8.情報を正確に把握しておくことの重要性

英検1級1次試験に何度か失敗し悩んでいる友人がいます。

 

特に英作文の点数を稼ぐことが出来ません。

 

彼女は仕事で実務的英語を使いこなしているにもかかわらず英検1級1次の英作文のスコアが伸びず1級合格に到達することが出来ません。

 

彼女が1級試験対策のために書いたエッセイを数本読み、理由がわかりました。
自分の意見をサポートするevidence(具体例、情報)の内容が不正確だったり、evidenceが欠落しているため説得力に欠けるエッセイになっています。

 

たとえば、「若者が正社員で雇用されない社会の問題点」というトピックの内容は次の通りでした。

 

Introduction:

 

若者が正社員で雇用されない社会は、不安定な社会となり様々な問題が発生する。

 

Body 1: 正社員の若者の人数が少ない場合、そのほかの社員に仕事が集中し、彼らの残業が増える。サービス残業では収入が増えず、労働意欲の低下につながる。また、オーバーワークによる過労死や自殺も大きな社会問題だ。

 

Body 2: パート従業員を多く雇っている会社には良い正社員が入らず、会社は利益を上げることができない。利益を失うことで正社員を雇う余裕がさらになくなり悪循環に陥る。ひいては法人税の減少につながり、社会システムが破たんする。

 

Body 3: 正社員で雇用されない若者が増えると、年金システムや健康保険制度が破たんする。
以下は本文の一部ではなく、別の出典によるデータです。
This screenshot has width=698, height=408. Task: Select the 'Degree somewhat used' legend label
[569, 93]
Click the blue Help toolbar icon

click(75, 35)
また、低収入のため親と同居せざるを得ない若者は結婚することが難しくなり、少子化の原因となる。

 

Conclusion:

 

このような問題を解決するために、政府は企業が若者を正社員として雇用するための法整備を急ぎ、安定した社会を築く必要がある。

 

いかがでしょうか?

 

Body 1については、若者に限らず、中堅の正社員の数が少ない場合でも起こりうる問題であり、情報として正しいとは言えません。また、突然サービス残業の話になるなど、話の流れが断ち切られたような感があります。若者の正社員雇用問題と、過労死や自殺が直接結びつけられている点も唐突な感じがします。

 

Body 2については、正しい内容とは言えません。優秀なパート従業員の方は大勢いますし、実際にそのおかげで利益を上げている会社もあります。正社員を雇用した方が良いと主張したいならば、たとえば「パート従業員を全員正社員にして利益を上げた会社」などのevidenceを出した方が、説得力が増します。

 

Body 3については、親と同居しかつ結婚している若者もいますので、情報としては正確さに欠けます。また、年金システム、健康保険制度、結婚問題、少子化問題など、焦点が全く絞り切れておらず、何が一番の問題だと考えているのかが読み取れません。一番主張したいポイントに絞り、それにevidenceを付加すべきでしょう。

 

また、Body2とBody3では、社会システムについて言及している箇所が重複しています。冗長さを避けるため、どちらか一方のBodyでのみ述べた方がいいでしょう。

 

さて、ここまでお読みになったみなさん、あなたのエッセイで使われた情報は正しいと自信がありますか?

 

たとえどんなに正しい英語で書かれたエッセイでも、不正確な情報が使われることで論理の一貫性が損なわれ、英検1級のエッセイで高得点は望めません。過去に取り組んだエッセイをもう一度見直し、そこに書かれている情報が正しいかどうか確認してみてください。

 

これから1級英作文対策をされる方は、正しい情報の収集に努め、自分の主張を論理的にかつ一貫性をもって裏付けられるようにしましょう。